> _WHAT THIS TASK INVOLVES_
Data follows below. Repeat exactly the lines between the line holding "The height and width of the screenshot is (907, 1280)." and the line holding "The height and width of the screenshot is (1316, 908).", inclusive, and nothing more; drop pictures.

(Stored items)
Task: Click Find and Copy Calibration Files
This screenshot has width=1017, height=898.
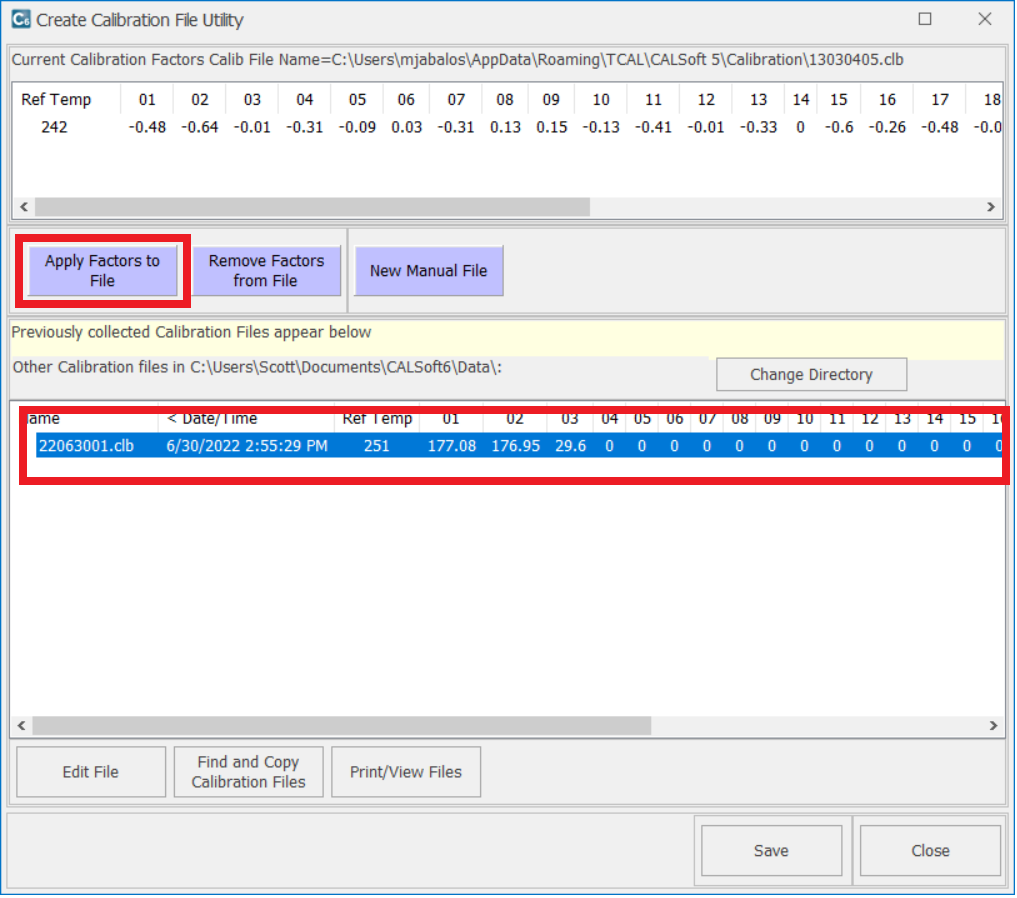Action: point(248,771)
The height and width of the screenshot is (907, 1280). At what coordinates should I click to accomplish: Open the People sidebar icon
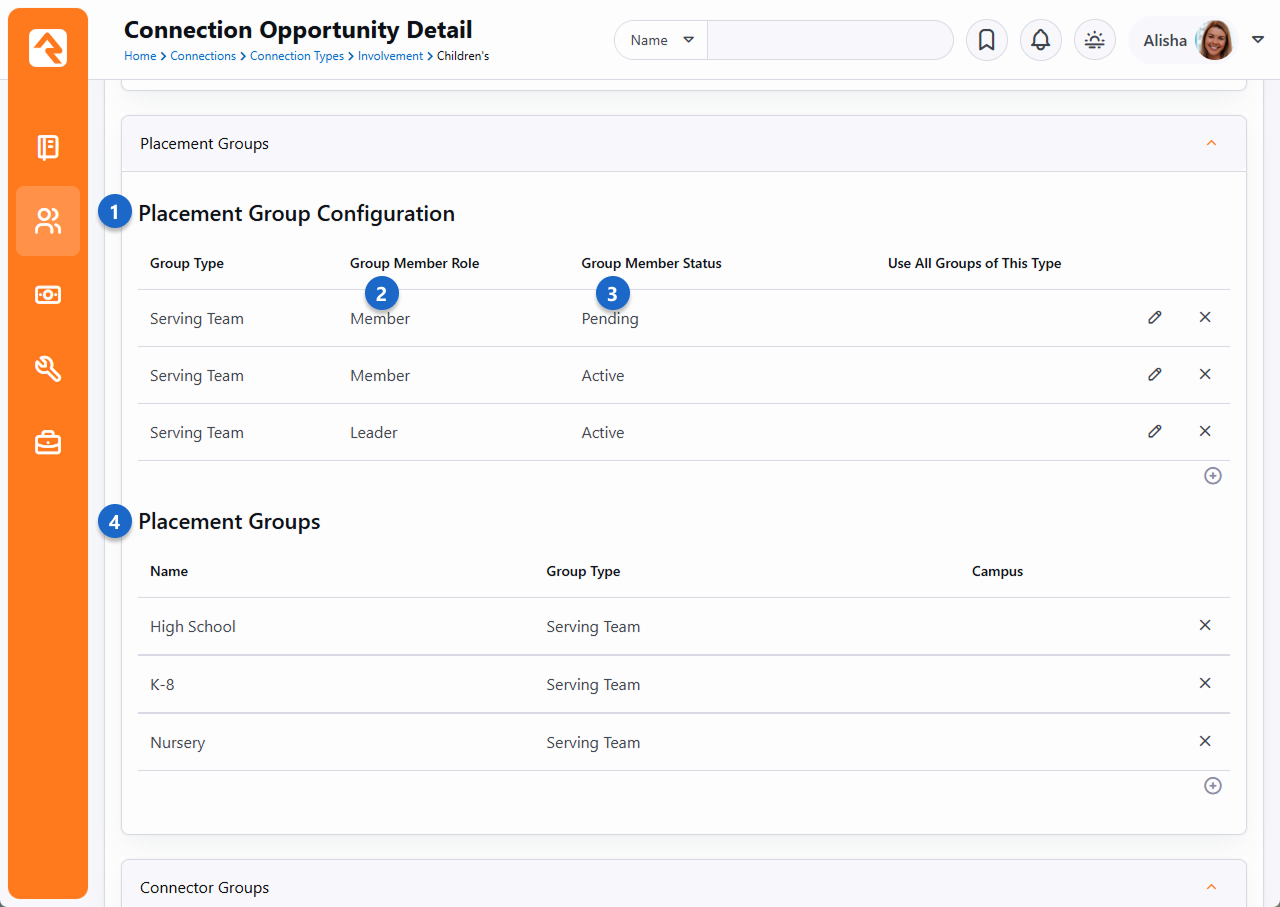pos(48,221)
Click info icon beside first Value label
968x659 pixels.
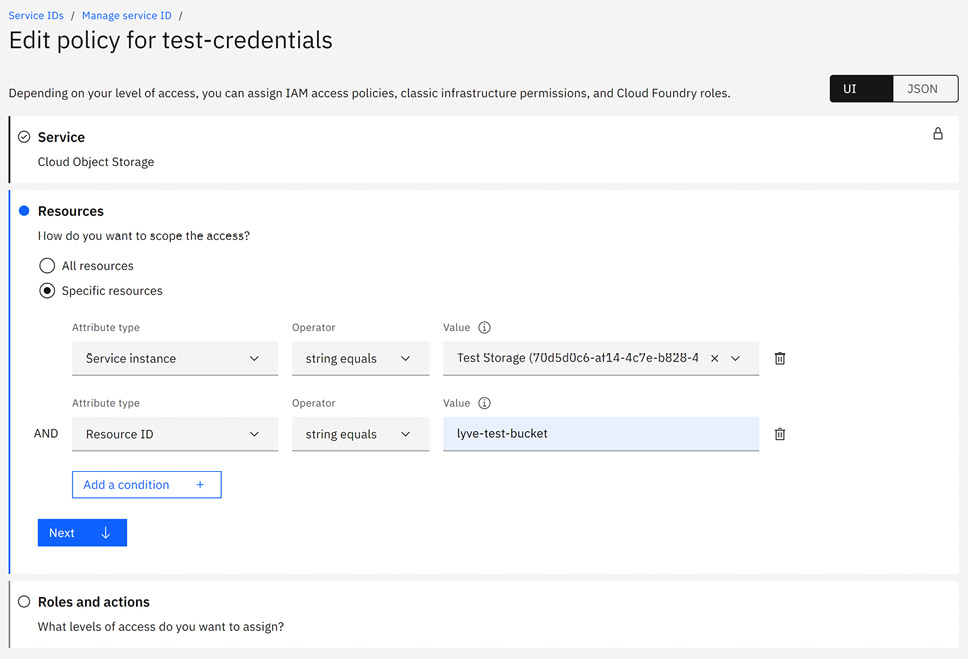pos(484,328)
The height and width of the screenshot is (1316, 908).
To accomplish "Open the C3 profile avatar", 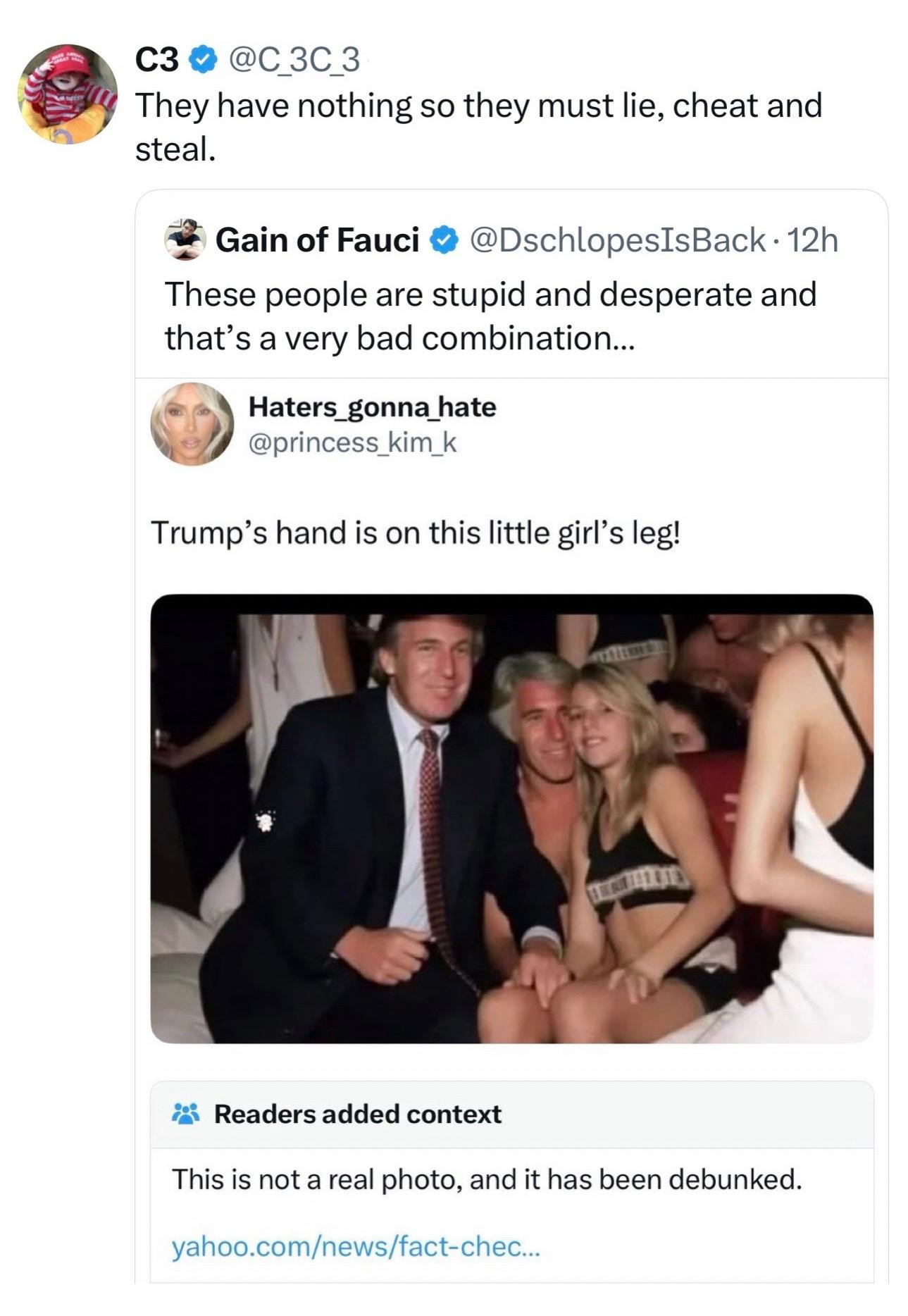I will 68,94.
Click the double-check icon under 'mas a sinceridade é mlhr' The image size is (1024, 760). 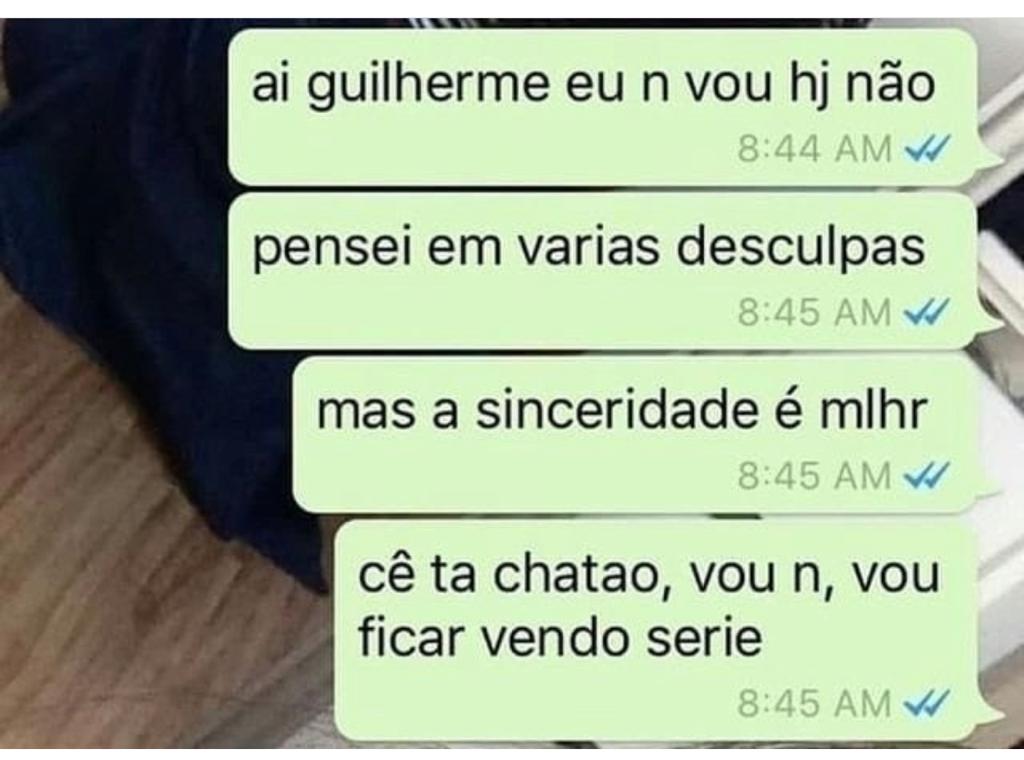[925, 476]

> _OUTPUT FOR THIS TASK_
The height and width of the screenshot is (907, 1280). At what coordinates should I click to accomplish: Open the People sidebar icon
pos(48,221)
Click info icon beside first Value label
968x659 pixels.
pos(484,328)
The height and width of the screenshot is (1316, 908).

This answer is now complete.